A Midwood special-education school bilked taxpayers out of hundreds of thousands of dollars and used the money for inflated staff salaries and a lavish car for its executive, and now comptroller Thomas DiNapoli says the school should return the money. The state gave the Hebrew Institute for Deaf and Exceptional Children $11 million to reimburse operating costs for three years, but a recent audit found that the group spent more than $774,000 on unapproved salaries, staff meals, and even a luxury car.
The school took taxpayers for a ride, but the real victims are students, the comptroller said.
“The children in our special education programs need every dollar available to them and they are the ones who lose out when the schools fail to follow the rules for receiving taxpayer reimbursements,” DiNapoli said in a statement.
No one benefitted more than the school’s executive director Noah Brickman, the audit found.

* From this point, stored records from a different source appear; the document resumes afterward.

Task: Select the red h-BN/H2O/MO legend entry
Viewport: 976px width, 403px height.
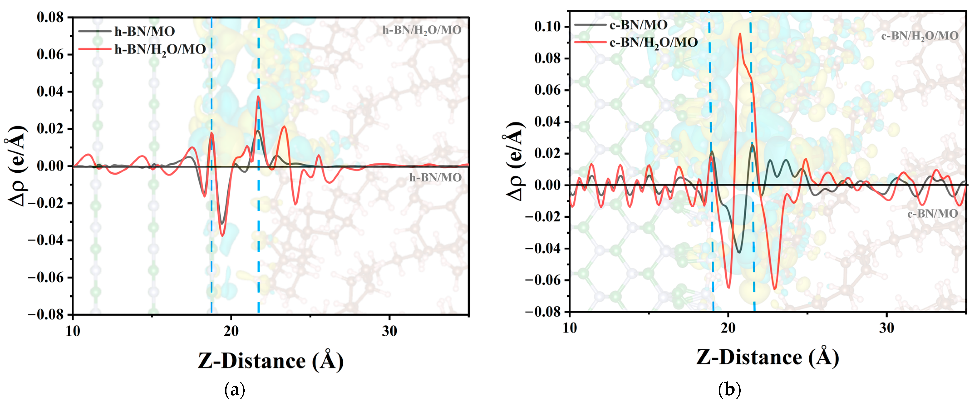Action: pyautogui.click(x=160, y=49)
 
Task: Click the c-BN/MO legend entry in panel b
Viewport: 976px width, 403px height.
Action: pyautogui.click(x=638, y=25)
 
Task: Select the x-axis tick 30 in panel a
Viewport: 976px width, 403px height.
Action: pyautogui.click(x=389, y=331)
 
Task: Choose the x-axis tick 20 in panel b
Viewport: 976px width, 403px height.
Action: pyautogui.click(x=728, y=328)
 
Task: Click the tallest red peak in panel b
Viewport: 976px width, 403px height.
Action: pyautogui.click(x=740, y=34)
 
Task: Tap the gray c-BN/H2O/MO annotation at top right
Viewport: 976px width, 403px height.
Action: pyautogui.click(x=920, y=36)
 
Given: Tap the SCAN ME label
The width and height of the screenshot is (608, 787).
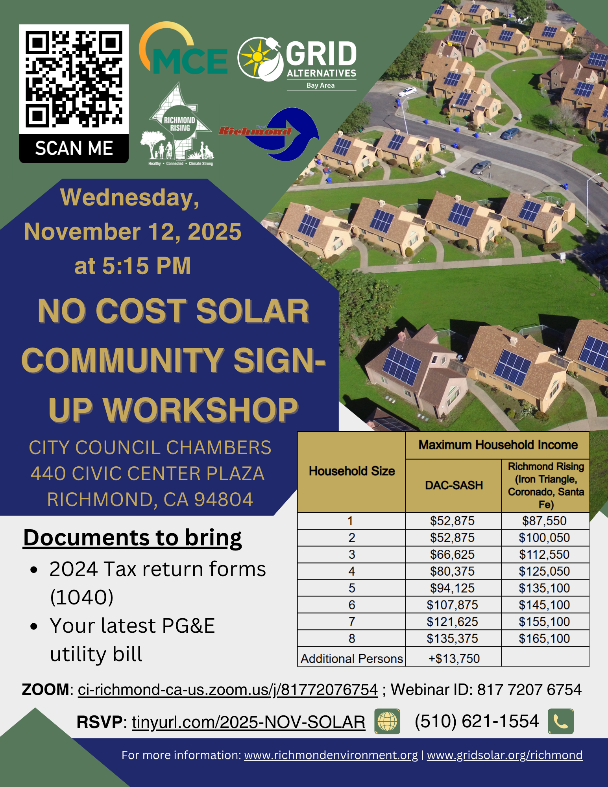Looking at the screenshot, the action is click(x=74, y=148).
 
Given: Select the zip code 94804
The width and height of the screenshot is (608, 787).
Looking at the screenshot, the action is click(x=224, y=499).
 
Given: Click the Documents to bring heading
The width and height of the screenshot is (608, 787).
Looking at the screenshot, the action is click(x=133, y=538).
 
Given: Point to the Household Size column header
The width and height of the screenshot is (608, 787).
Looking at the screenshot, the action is click(x=352, y=471).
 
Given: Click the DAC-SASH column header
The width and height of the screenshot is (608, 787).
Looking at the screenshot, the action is click(x=454, y=485).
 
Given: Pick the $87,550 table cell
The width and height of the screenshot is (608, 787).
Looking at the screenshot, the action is click(x=545, y=521).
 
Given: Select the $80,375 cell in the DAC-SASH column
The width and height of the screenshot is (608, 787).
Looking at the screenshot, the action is click(x=453, y=571).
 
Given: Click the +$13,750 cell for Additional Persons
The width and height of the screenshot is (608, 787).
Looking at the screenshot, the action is click(x=454, y=659).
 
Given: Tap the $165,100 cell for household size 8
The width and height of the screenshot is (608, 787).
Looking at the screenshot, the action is click(x=545, y=639).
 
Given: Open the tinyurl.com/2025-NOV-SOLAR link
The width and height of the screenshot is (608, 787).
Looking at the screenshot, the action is click(x=248, y=722).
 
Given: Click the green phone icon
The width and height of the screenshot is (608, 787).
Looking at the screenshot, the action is click(x=561, y=722).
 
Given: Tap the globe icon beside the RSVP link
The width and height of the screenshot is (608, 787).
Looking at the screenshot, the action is click(x=387, y=722).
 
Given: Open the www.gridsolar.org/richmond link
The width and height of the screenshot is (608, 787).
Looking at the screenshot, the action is click(x=505, y=755).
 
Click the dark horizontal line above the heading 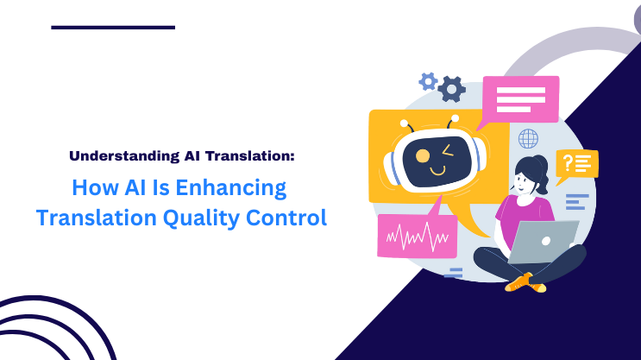coord(113,28)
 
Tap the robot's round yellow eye coord(423,156)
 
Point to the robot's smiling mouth coord(438,170)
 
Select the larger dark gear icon coord(451,88)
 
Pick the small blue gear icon coord(427,81)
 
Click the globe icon coord(527,137)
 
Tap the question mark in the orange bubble coord(567,161)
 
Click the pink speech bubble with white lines coord(519,98)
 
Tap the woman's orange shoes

The school charged the state more than $30,000 for the lease of two late-model Acuras used by Brickman, even though the car appeared to be his personal vehicle. And the group got taxpayers to give it $132,000 over three years toward Brickman’s salary, even though his $300,000-plus salary far exceeded limits set by the state, the report found.
The Hebrew Institute used nearly $200,000 in taxpayer money on lump-sum staff bonuses without providing adequate justification and it sent $132,000 to staffers working for programs that were not eligible for state reimbursement, the audit concluded.
School officials also could not provide necessary transaction invoices or details for $39,436 worth of expenses, including checks to Brickman, office supplies, and staff development and travel costs, auditors found.
Brickman did not respond to multiple calls for comment. The Hebrew Institute sent the state a letter explaining the spending, but auditors said the reasons were not good enough and that the school still needs to repay the $774,000.